Lenda Viva, Maestro ou Rei da Bulería são algumas das nomenclaturas que expressam o estatuto único de Tomatito no panorama contemporâneo da música e cultura flamenca. Após a morte Paco de Lucía, em 2014, e de Manolo Sanlúcar, em 2022, dois dos maiores vultos da “guitarra gitana”, Tomatito apresenta-se agora como um dos poucos herdeiros de uma geração de virtuosos que levaram a guitarra flamenca aos quatro cantos do mundo.

Nascido José Fernández Torres, em Almeria, no seio de uma família de músicos de flamenco, Tomatito demonstrou desde cedo uma extraordinária vocação para a guitarra.

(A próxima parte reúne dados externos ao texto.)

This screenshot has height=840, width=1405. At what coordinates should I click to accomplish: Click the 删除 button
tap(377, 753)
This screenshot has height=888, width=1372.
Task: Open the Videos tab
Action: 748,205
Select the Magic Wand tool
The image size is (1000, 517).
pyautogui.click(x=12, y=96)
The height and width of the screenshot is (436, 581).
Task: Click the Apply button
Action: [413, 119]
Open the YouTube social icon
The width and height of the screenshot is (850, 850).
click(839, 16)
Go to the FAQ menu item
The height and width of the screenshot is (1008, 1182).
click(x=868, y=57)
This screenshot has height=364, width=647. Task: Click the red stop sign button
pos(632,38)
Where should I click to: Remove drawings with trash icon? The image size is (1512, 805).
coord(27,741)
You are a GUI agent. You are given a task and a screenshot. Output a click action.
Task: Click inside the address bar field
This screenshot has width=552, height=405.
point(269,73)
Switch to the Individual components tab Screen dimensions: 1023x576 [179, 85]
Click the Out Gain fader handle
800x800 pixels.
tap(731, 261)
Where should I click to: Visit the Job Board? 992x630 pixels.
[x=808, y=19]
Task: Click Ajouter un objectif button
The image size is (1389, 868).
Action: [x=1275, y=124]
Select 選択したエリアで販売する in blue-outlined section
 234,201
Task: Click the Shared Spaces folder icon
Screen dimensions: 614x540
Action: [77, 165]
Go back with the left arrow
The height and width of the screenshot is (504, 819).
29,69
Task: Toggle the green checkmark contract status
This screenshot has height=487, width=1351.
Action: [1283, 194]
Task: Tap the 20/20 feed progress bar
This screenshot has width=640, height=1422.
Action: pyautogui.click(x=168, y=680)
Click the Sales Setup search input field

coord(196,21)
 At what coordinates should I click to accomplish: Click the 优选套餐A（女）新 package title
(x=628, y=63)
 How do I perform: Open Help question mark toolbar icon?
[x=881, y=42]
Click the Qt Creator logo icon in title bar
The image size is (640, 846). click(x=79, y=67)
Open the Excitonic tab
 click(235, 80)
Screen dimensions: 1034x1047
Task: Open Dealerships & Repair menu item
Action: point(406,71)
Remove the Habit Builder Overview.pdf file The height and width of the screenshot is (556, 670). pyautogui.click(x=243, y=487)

Quando ainda era adolescente, chamou a atenção de vários músicos exímios que assistiam às suas performances nos tablao da Andaluzia. Entre esses músicos estavam Paco de Lucía e Camarón de la Isla, considerados os dois nomes de maior relevo do chamado “Novo Flamenco”, que, impressionados com o talento de Tomatito, o recrutaram em 1973, com apenas 16 anos, para os acompanhar. Com os seus mestres, como respeitosamente e carinhosamente os apelida, Tomatito gravou dez álbuns, seis a acompanhar Camarón e outros quatro a acompanhar Camarón juntamente com Paco. Ao todo foram 19 anos a acompanhar Camarón de la Isla, até este falecer precocemente em 1992, com apenas 41 anos. Entre diversos álbuns a solo, Tomatito procurou também trazer para o flamenco novas fusões sonoras nomeadamente através da mistura com o jazz, explorada no seu projecto com o pianista caribenho Michel Camilo, e também com a música proveniente da América do Sul. Premiado com seis Grammys Latinos ao longo da sua carreira, Tomatito é assim reconhecido internacionalmente como um dos maiores nomes do flamenco.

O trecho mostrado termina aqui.